To McDowell-White, his dad was a friend and role model, almost like “another brother.”

It comes as little surprise then that McDowell-White fashioned his free-flowing, dynamic style of play in basketball after his father’s manner on the pitch. The Brisbane Lions’ website describes White as a “genius utility” who provided the club with “countless moments of freakish athleticism and sheer exhilaration.” In other words: He was constant fun. 

Similarly, when McDowell-White gets going, there’s no telling how a fast break might end: in a dunk, with a behind-the-back pass, with a pull-up three.  

“His speed is like nothing I’ve seen before,” Master’s center Tim Soares says of McDowell-White. 

Says head coach Kelvin Starr, also an Australia native, “His motor does not stop, and he’s good for multiple highlight plays every time he steps on the floor.”

White sees similarities between the way he approached competition and the way McDowell-White does. 

“He’s quick, tough, and he has a good IQ and feel for the game,” White says. “He has a great vertical, and he’s a selfless player.” White added that, like himself, his son appreciates his team’s fans because that’s the “real heartbeat of sport.”

McDowell-White certainly aims to entertain.
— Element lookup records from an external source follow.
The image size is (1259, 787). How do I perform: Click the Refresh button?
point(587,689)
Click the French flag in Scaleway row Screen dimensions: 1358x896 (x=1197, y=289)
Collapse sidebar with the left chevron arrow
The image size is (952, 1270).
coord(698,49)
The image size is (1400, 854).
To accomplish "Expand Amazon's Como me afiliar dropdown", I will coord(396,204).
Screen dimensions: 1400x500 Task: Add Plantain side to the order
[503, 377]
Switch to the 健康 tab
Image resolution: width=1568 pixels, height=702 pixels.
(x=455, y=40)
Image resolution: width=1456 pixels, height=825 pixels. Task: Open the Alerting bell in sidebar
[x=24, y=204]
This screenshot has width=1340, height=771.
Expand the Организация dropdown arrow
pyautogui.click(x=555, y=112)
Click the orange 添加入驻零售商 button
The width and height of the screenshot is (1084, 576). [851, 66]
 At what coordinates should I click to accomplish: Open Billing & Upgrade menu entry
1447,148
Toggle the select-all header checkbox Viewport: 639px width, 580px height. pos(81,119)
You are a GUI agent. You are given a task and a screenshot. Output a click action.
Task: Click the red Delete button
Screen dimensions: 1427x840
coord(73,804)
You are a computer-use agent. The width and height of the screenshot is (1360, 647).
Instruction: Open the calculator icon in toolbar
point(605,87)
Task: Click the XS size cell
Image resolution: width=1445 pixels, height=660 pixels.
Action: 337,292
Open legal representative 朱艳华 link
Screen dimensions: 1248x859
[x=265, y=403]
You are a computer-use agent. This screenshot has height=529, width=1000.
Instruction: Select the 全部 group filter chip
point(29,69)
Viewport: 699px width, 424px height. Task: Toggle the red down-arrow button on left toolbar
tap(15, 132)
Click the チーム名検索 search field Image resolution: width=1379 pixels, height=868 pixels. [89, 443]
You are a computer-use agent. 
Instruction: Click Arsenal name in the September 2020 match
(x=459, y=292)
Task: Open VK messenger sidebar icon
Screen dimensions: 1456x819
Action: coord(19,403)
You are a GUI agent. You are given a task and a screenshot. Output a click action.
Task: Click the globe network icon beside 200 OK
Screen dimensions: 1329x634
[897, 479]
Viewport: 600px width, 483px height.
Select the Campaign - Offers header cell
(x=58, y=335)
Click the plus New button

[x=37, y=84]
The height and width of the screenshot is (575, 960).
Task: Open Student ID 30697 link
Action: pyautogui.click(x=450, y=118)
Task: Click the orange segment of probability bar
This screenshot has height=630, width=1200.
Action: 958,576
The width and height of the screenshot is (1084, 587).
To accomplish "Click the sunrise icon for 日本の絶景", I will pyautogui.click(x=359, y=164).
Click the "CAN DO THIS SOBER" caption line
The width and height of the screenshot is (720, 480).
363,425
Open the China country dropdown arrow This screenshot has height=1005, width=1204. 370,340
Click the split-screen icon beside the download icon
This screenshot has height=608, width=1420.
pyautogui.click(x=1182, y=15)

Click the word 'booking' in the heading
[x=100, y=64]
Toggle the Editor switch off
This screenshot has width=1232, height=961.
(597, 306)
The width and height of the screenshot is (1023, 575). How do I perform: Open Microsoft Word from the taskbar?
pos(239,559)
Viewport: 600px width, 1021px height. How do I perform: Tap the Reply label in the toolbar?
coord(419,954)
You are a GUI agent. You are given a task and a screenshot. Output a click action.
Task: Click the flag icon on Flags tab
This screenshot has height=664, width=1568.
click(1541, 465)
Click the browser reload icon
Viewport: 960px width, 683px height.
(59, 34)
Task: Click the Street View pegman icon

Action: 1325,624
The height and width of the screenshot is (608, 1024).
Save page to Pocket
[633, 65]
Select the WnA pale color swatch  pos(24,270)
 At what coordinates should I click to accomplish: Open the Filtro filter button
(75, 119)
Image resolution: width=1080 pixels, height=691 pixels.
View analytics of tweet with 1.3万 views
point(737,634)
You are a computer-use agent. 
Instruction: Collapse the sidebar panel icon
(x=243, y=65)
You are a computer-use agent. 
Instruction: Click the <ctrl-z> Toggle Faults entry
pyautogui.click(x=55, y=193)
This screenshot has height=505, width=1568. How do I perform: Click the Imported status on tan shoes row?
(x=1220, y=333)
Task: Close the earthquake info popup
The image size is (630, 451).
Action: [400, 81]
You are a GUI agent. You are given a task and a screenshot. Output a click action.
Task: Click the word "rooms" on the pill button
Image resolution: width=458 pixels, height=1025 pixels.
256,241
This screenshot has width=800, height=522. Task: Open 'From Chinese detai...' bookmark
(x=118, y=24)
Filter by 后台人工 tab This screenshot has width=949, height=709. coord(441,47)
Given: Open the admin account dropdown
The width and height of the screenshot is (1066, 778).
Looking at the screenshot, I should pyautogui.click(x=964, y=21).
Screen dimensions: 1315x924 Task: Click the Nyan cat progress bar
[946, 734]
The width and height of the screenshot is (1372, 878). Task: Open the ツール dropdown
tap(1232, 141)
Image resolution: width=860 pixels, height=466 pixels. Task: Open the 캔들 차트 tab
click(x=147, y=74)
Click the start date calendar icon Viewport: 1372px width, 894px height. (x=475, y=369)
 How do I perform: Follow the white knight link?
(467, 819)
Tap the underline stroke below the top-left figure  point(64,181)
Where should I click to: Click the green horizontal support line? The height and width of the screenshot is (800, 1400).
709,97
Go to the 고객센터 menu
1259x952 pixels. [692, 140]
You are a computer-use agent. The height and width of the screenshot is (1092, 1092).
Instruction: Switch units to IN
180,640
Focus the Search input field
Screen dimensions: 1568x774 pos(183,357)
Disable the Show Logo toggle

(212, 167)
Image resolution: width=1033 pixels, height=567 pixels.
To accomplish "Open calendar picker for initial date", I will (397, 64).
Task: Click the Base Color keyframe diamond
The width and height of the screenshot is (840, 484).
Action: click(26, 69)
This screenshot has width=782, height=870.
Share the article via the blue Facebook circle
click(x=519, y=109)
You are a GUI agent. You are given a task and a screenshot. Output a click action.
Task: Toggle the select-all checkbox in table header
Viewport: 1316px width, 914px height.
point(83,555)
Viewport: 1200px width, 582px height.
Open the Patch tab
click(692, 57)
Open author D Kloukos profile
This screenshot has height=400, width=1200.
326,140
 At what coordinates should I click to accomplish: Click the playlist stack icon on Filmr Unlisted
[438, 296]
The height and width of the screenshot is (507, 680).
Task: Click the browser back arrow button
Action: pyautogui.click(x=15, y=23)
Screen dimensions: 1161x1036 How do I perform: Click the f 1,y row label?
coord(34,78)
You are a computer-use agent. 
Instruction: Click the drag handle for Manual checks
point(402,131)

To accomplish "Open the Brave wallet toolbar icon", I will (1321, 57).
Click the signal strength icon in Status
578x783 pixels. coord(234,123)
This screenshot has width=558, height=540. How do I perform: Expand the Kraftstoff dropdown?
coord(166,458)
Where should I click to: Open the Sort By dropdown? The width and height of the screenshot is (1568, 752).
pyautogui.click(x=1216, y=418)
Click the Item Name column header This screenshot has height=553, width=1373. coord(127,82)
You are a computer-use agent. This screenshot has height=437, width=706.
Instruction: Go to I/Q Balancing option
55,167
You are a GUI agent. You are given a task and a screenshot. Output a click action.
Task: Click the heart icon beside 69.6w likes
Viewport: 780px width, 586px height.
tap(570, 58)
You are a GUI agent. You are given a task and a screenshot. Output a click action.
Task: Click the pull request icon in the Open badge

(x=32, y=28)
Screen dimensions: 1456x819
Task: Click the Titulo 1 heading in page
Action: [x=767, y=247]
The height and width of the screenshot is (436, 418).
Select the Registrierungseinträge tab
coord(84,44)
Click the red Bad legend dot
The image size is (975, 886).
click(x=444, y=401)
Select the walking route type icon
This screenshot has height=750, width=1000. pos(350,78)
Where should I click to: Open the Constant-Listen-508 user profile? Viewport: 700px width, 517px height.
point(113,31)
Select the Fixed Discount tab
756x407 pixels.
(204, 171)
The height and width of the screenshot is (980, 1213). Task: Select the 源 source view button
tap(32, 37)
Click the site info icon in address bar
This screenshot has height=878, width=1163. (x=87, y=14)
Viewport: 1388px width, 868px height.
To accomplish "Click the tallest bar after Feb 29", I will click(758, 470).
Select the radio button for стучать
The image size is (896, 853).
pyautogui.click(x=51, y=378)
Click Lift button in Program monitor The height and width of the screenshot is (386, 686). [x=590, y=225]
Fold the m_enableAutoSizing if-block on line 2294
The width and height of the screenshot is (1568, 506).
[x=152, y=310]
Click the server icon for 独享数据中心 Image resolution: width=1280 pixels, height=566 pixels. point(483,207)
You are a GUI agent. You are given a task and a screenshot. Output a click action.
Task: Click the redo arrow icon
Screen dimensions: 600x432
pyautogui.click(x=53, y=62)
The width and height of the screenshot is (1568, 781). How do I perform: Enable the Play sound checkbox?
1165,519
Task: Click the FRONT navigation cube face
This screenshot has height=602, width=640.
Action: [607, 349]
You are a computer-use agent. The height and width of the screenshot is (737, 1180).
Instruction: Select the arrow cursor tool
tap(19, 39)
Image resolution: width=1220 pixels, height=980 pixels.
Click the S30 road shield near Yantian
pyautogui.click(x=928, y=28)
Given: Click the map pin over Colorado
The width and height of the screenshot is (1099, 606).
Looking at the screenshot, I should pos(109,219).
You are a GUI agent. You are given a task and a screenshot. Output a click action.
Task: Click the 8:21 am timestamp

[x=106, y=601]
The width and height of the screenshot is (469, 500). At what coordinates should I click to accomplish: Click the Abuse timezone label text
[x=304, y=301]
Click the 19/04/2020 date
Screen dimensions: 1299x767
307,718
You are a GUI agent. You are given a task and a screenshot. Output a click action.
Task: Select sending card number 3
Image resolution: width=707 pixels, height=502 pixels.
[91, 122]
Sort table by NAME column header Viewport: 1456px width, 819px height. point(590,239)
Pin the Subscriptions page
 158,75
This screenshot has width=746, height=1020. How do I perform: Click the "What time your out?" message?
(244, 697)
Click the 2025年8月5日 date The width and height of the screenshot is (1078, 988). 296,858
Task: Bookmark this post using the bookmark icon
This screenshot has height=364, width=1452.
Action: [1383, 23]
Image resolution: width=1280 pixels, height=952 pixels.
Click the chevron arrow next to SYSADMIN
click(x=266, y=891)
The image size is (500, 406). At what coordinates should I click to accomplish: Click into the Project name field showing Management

He describes his chase-down blocks, improbable offensive rebounds and daring passes as “calculated chaos.”

“I try to be electrifying,” McDowell-White says. “But at the same time, I try to be poised. So it’s a hard balance to find.”

While McDowell-White’s physical skills might have led to a professional career in Australia (in football or basketball), his parents always instilled in their eight children the importance of education.

“I was the first person to graduate high school in my immediate family,” McDowell-White says. “Once high school was done, there was almost no question I was going to use the game of basketball to get college paid for.”

Recruited by Fresno State, McDowell-White came to the U.S. in 2016. He says he learned a lot on and off the court in his one season in central California, but ultimately he wasn’t a perfect fit for the Bulldogs.

“The coaches there loved my style,” he says, “but it wasn’t the best fit for how they wanted to play because I like to freelance a little, and they were very structured.”

At Master’s, McDowell-White found the freedom he desired on offense, and he discovered a campus culture that encouraged his soul.

“When I walked around campus, everyone was saying hello, everyone had positive energy,” McDowell-White says, “… You could tell it was because Christ was the center of their life.”

White is proud of his son’s accomplishments at Master’s, where McDowell-White has helped TMU win three straight Golden State Athletic Conference tournament titles. After leading McDowell-White around Melbourne Cricket Ground stadium following the 2001 Grand Final, White now watches Master’s games on the internet. He also tunes in online to watch daughter, Jessica, a sophomore on the Eastern Washington University women’s basketball team; and son, William, a member of the Houston Rockets G League squad.

“It’s amazing. With technology these days, we are able to watch three of our kids playing in the USA — at some ridiculous times,” White says of the 18-hour time difference between Brisbane and Los Angeles. “But it’s all worth it.”